The Cabin Faced West
- Author: Jean Fritz
- Illustrator: Feodor Rojankovsky
- Language: English
- Publisher: G.P. Putnam's Sons
- Publication date: 1958
- Publication place: United States
- Media type: Print (paperback)
- Pages: 124 pp
- OCLC: 300893

= The Cabin Faced West =

1958 novel by Jean Fritz

The Cabin Faced West is an historical children's novel by the American writer Jean Fritz.

==Plot==

Set in 1784 on Hamilton Hill, Washington County, Pennsylvania, near the Monongahela River some 20 miles south of Pittsburgh, this historical novel for children features ten-year-old Ann Hamilton. The Hamilton family has settled in "The Western Country" from the other side of the Allegheny Mountains from Gettysburg, and Ann is homesick for her friends and the comforts of civilization.
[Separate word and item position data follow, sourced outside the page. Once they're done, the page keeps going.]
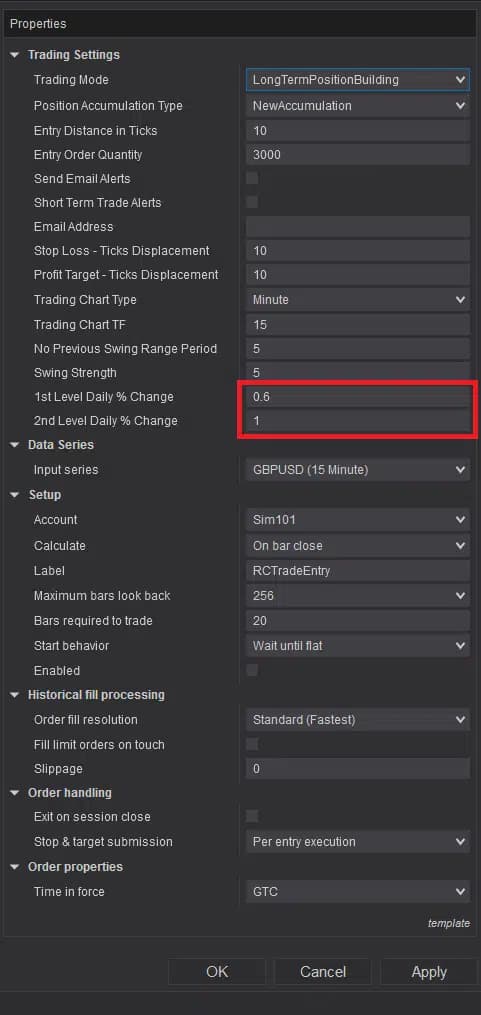Tick the Short Term Trade Alerts checkbox
This screenshot has height=1015, width=481.
click(252, 202)
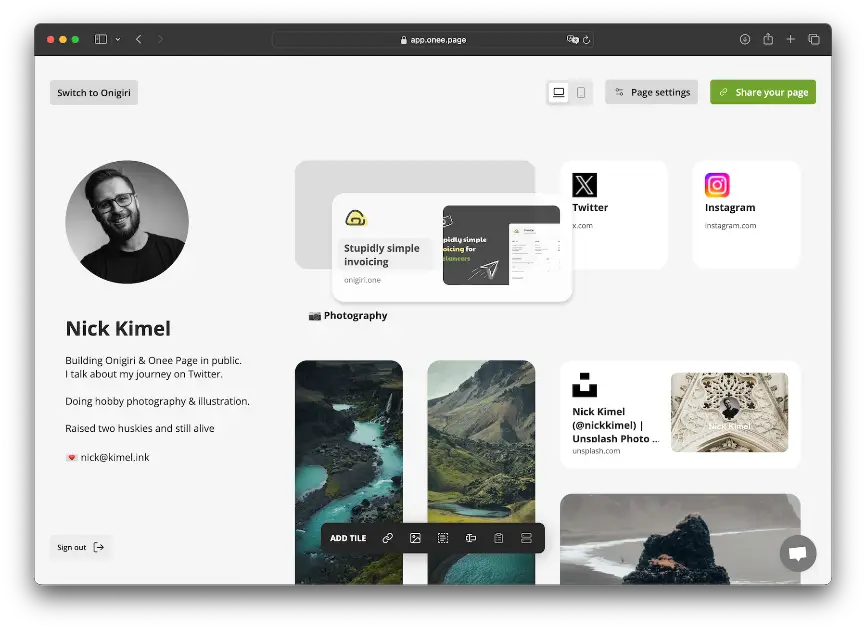This screenshot has height=630, width=866.
Task: Add a note tile from the ADD TILE toolbar
Action: point(498,538)
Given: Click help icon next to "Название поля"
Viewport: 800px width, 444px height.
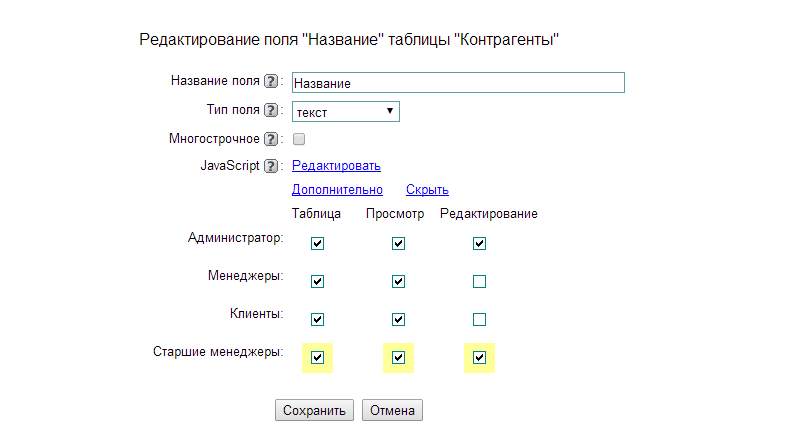Looking at the screenshot, I should point(270,82).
Ann's only friend on Hamilton Hill is Andy McPhale, the son of squatter, and she takes on the project of teaching Andy to read and write. The story concludes with a visit by George Washington himself, who is inspecting his properties in the region and looking for a place to sup.

==A True Story==

In a postscript to her readers author Jean Fritz says that the story of Ann Hamilton is a true family story, Fritz being her great-great-granddaughter. She reprints George Washington's diary entry of September 18, 1784 recording the visit. Hamilton Hill is known as Ginger Hill today and is near the borough of New Eagle.